On pense bien sûr à l’homme de dos de Friedrich face à une mer de nuages donnant à voir l’occultation de l’horizon par la présence de son corps et disant combien les horizons ne peuvent se saisir en totalité. Réponse objective de l’espace romantique à la recherche de l’illimité qui était déjà la fin des illusions picturales. On pense également au Double piton rocheux de Didier Rittner reprenant l’environnement de Friedrich et faisant disparaître le corps du voyageur, pour libérer la vue en plaçant deux pitons qui arrêtent autrement le regard : chercher l’infini y serait une tâche faussée.
Rien n’est moins simple que de faire voir l’espace lorsqu’on a pris la mesure de la modernité et des rumeurs de sa transparence. Deux choses sont nécessaires pour cela : voir depuis l’histoire de la représentation, malgré tout, et voir depuis le réel où nous avons les pieds fichés.

▶ EXTRAIT DES DONNÉES
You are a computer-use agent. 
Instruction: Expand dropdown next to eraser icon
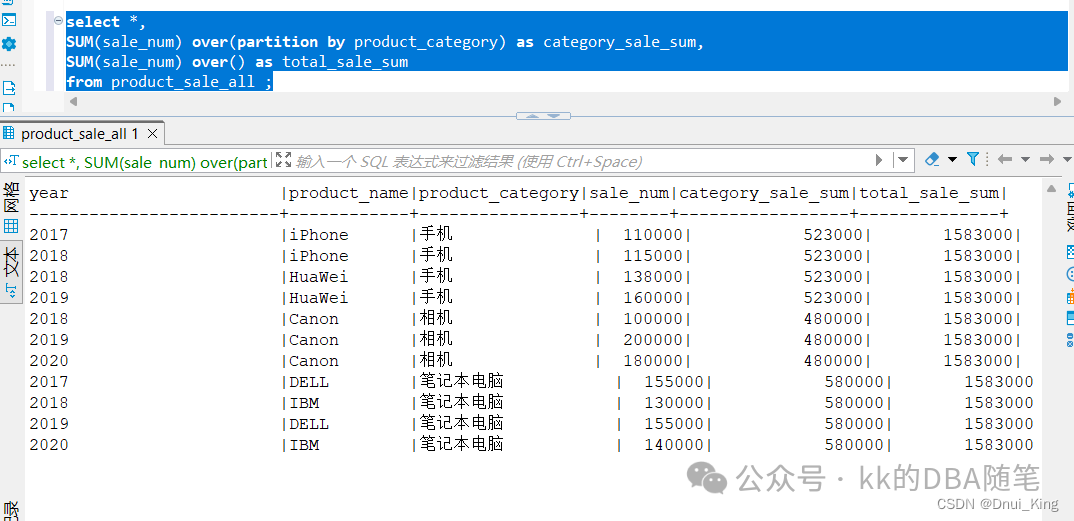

▶ EXERCICES ÉCRITS
A. Dans l'extrait, qu'est-ce que Didier Rittner fait disparaître dans le Double piton rocheux ?
B. Reproduisez fidèlement le passage de l'extrait allant de « On pense bien » jusqu'à « une tâche faussée. » inclus.
Seul l'extrait sert de référence pour répondre.

▶ RÉPONSES PAR EXERCICE
A. Le corps du voyageur.

B.
On pense bien sûr à l’homme de dos de Friedrich face à une mer de nuages donnant à voir l’occultation de l’horizon par la présence de son corps et disant combien les horizons ne peuvent se saisir en totalité. Réponse objective de l’espace romantique à la recherche de l’illimité qui était déjà la fin des illusions picturales. On pense également au Double piton rocheux de Didier Rittner reprenant l’environnement de Friedrich et faisant disparaître le corps du voyageur, pour libérer la vue en plaçant deux pitons qui arrêtent autrement le regard : chercher l’infini y serait une tâche faussée.